RECORDS FOR PROCESSING —
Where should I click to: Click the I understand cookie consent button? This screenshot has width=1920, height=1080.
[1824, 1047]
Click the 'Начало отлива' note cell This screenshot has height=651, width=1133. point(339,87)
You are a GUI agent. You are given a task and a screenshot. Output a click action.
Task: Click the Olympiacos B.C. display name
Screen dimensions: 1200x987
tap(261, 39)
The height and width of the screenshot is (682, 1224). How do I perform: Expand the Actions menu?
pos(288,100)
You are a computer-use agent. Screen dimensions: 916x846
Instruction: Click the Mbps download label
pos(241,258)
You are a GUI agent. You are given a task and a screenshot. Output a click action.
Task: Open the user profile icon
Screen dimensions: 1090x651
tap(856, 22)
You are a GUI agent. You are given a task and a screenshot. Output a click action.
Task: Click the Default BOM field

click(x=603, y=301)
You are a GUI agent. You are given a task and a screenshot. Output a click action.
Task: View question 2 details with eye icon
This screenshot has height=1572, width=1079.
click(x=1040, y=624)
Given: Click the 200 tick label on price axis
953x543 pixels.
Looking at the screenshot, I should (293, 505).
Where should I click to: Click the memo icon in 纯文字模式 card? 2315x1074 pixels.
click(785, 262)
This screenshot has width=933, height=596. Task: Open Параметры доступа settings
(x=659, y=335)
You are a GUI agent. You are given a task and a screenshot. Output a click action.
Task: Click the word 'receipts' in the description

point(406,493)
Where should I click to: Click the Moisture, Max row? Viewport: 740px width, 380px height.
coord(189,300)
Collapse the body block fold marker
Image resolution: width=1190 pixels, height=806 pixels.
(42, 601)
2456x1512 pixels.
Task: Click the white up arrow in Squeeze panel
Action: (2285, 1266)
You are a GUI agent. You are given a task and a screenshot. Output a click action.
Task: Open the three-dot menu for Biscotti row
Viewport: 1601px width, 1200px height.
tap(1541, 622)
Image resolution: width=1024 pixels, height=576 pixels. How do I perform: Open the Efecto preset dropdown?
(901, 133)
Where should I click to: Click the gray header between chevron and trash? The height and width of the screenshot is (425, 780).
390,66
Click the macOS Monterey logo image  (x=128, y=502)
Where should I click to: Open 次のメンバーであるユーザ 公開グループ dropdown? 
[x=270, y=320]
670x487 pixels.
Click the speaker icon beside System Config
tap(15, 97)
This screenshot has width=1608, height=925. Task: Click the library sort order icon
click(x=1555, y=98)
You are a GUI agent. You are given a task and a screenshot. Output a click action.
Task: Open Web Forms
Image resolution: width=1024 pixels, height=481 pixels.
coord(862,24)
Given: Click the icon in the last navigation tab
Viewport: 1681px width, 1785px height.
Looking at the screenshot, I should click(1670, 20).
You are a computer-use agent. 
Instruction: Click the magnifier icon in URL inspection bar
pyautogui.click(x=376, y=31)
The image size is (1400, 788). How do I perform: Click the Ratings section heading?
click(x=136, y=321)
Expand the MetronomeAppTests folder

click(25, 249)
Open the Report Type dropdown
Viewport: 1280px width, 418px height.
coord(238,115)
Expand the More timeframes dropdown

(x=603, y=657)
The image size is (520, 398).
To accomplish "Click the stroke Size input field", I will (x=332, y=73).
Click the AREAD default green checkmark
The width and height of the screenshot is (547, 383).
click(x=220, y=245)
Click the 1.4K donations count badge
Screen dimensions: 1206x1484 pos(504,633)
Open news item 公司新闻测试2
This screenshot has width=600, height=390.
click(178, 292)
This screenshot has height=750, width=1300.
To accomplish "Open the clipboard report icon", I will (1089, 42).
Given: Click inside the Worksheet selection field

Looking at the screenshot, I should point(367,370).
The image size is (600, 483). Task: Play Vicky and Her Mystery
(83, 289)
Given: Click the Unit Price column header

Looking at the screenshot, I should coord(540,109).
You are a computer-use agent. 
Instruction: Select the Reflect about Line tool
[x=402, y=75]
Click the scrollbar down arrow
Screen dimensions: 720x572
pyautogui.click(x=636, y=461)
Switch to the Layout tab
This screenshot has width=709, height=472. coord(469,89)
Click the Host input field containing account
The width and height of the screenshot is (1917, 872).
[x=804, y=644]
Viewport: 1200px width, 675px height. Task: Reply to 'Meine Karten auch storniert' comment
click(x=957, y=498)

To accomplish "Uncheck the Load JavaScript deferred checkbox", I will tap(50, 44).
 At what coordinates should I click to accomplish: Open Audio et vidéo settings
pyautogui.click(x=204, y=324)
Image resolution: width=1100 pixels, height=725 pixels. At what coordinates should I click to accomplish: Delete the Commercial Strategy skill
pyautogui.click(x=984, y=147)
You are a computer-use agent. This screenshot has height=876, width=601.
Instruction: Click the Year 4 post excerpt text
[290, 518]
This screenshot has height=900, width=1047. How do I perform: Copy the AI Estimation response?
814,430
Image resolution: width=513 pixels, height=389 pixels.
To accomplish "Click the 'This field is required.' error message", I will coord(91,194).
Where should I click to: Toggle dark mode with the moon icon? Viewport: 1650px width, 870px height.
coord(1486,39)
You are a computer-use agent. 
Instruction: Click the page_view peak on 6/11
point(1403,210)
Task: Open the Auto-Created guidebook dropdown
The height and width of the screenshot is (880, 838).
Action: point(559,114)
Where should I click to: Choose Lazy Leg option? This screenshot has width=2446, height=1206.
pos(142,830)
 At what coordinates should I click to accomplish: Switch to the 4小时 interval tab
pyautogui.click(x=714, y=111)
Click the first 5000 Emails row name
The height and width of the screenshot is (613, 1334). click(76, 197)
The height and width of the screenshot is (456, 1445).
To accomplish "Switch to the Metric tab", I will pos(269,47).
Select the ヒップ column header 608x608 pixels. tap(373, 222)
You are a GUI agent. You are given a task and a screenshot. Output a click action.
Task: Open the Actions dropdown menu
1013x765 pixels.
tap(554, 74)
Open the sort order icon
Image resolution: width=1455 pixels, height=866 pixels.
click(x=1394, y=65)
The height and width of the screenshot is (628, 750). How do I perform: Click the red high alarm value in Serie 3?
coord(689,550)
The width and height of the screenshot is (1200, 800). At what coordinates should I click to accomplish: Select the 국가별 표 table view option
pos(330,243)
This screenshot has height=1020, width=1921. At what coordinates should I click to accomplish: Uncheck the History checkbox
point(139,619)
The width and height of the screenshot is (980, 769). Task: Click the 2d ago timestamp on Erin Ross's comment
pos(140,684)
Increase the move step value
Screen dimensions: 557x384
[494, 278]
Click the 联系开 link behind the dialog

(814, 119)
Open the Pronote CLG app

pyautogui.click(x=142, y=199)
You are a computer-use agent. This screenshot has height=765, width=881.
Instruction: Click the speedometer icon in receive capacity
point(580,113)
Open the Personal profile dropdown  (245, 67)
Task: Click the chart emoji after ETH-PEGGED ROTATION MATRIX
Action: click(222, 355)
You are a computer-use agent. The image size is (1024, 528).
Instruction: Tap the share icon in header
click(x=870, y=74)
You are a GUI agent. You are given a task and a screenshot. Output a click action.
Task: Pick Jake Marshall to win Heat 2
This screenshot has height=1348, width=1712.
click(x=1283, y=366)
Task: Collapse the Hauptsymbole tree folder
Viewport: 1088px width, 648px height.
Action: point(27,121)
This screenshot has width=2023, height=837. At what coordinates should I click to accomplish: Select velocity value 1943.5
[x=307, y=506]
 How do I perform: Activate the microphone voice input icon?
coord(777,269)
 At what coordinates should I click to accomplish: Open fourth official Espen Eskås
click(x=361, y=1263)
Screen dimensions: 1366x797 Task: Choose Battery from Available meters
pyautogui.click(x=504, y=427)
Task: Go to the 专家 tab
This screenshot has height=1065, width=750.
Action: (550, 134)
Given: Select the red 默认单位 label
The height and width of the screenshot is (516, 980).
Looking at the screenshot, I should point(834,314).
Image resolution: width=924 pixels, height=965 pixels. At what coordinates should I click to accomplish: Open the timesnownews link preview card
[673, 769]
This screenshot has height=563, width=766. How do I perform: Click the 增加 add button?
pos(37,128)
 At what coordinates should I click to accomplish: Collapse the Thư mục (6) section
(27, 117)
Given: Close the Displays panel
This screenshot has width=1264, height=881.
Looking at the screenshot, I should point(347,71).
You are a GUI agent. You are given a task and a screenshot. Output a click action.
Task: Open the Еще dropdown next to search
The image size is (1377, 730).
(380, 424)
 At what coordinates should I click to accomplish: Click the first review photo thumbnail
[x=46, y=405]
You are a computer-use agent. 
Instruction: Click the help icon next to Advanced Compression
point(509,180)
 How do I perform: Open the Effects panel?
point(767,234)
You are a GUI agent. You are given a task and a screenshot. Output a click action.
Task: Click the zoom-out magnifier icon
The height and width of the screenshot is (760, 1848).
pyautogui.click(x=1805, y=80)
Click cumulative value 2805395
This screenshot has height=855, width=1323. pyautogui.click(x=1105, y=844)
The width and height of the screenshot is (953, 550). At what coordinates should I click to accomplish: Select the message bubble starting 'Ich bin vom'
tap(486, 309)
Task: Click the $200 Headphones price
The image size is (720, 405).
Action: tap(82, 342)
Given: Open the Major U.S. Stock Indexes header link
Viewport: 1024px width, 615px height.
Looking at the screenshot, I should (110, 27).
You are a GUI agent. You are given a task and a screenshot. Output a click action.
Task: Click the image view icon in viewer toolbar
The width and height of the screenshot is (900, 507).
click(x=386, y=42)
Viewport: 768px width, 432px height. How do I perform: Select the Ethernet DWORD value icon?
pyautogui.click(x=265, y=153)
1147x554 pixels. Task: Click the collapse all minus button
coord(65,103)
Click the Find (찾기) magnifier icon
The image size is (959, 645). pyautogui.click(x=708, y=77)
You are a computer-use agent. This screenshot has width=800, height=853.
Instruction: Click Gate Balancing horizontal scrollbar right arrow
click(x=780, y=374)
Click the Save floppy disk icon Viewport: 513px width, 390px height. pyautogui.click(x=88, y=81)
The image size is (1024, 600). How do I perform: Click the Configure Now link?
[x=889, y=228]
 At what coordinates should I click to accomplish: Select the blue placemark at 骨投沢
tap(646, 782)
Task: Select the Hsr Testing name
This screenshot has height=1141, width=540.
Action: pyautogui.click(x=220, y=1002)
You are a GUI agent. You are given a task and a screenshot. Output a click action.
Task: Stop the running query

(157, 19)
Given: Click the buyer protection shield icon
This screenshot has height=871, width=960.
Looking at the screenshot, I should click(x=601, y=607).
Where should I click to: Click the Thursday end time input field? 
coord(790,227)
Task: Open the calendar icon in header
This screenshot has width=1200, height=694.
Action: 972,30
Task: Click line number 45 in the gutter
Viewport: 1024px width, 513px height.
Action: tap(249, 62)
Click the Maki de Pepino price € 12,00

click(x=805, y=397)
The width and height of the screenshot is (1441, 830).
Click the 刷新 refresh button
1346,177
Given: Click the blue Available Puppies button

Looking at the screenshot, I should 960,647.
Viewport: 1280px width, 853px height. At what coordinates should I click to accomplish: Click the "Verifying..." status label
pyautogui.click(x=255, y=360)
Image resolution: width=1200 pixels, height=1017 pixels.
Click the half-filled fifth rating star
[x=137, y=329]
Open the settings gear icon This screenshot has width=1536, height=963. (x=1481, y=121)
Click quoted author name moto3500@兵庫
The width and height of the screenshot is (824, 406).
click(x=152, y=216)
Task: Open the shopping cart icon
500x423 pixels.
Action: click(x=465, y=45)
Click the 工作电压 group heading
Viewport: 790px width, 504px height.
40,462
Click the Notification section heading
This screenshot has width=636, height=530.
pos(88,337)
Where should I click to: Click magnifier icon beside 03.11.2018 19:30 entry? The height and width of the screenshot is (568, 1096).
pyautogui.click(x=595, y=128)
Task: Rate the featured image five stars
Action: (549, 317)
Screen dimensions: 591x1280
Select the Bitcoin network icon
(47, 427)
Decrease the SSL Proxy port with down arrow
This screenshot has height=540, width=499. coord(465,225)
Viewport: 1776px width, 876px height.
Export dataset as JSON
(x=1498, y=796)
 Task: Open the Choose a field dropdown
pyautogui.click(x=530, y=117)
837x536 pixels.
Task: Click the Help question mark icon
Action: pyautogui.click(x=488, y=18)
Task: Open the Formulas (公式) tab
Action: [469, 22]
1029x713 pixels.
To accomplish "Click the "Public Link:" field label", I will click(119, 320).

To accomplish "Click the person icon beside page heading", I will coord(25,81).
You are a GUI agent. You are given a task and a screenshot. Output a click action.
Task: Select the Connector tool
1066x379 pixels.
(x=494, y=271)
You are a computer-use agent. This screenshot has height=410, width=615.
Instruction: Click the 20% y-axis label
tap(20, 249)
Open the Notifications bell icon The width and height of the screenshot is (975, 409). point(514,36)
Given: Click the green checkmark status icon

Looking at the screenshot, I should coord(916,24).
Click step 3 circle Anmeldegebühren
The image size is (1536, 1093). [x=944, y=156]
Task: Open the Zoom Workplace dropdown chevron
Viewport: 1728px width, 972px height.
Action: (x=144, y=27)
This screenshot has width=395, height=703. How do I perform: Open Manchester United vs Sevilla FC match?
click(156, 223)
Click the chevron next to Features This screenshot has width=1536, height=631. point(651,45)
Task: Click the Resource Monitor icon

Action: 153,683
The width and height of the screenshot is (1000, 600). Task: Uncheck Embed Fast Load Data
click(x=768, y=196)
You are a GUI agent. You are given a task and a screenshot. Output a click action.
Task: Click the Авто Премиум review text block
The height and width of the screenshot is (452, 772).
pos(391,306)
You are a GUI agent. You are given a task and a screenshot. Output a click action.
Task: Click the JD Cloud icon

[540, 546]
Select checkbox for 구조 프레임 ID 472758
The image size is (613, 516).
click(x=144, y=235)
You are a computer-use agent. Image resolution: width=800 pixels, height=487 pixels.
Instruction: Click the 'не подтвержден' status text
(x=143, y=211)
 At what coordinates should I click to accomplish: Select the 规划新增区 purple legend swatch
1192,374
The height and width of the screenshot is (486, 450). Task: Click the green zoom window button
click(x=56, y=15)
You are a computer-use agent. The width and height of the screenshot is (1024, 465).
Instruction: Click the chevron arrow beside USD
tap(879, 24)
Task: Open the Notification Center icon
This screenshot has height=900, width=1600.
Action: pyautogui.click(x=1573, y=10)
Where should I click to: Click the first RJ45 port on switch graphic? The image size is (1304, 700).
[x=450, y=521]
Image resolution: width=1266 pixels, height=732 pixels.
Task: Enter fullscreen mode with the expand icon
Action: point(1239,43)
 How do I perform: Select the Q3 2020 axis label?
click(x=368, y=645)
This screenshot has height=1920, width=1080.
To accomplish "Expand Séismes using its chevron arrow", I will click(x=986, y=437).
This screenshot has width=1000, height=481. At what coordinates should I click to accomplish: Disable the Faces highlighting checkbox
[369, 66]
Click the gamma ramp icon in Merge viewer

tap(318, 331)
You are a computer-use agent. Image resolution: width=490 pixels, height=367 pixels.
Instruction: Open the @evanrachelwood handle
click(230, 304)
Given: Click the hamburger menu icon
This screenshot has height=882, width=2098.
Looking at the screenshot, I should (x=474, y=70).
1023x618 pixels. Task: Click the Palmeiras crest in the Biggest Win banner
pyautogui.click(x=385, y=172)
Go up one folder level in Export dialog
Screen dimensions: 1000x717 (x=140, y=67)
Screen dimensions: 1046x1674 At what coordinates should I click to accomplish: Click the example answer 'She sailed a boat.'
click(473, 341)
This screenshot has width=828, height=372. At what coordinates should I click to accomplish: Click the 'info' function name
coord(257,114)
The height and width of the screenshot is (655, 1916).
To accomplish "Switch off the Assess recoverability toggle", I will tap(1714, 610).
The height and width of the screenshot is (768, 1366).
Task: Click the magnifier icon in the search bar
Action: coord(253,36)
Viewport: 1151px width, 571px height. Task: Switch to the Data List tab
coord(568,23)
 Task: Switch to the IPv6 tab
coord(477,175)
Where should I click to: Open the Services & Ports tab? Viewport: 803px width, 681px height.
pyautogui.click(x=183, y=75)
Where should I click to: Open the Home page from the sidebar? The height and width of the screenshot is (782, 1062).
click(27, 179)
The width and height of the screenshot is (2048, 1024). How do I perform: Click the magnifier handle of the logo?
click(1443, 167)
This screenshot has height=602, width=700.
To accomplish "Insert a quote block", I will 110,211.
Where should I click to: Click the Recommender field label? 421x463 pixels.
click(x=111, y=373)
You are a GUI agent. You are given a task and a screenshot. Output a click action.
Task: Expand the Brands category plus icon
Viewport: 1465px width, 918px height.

PROBLEM DETAILS — Reproduce the records above line by line, without any change, up to and including the line that holds "Task: View question 2 details with eye icon".

SOLUTION BELOW —
Where should I click to: Click the I understand cookie consent button? This screenshot has width=1920, height=1080.
[1824, 1047]
Click the 'Начало отлива' note cell This screenshot has height=651, width=1133. point(339,87)
You are a GUI agent. You are given a task and a screenshot. Output a click action.
Task: Click the Olympiacos B.C. display name
Screen dimensions: 1200x987
tap(261, 39)
The height and width of the screenshot is (682, 1224). How do I perform: Expand the Actions menu?
pos(288,100)
You are a computer-use agent. Screen dimensions: 916x846
Instruction: Click the Mbps download label
pos(241,258)
You are a GUI agent. You are given a task and a screenshot. Output a click action.
Task: Open the user profile icon
Screen dimensions: 1090x651
tap(856, 22)
You are a GUI agent. You are given a task and a screenshot. Output a click action.
Task: Click the Default BOM field

click(x=603, y=301)
You are a GUI agent. You are given a task and a screenshot. Output a click action.
Task: View question 2 details with eye icon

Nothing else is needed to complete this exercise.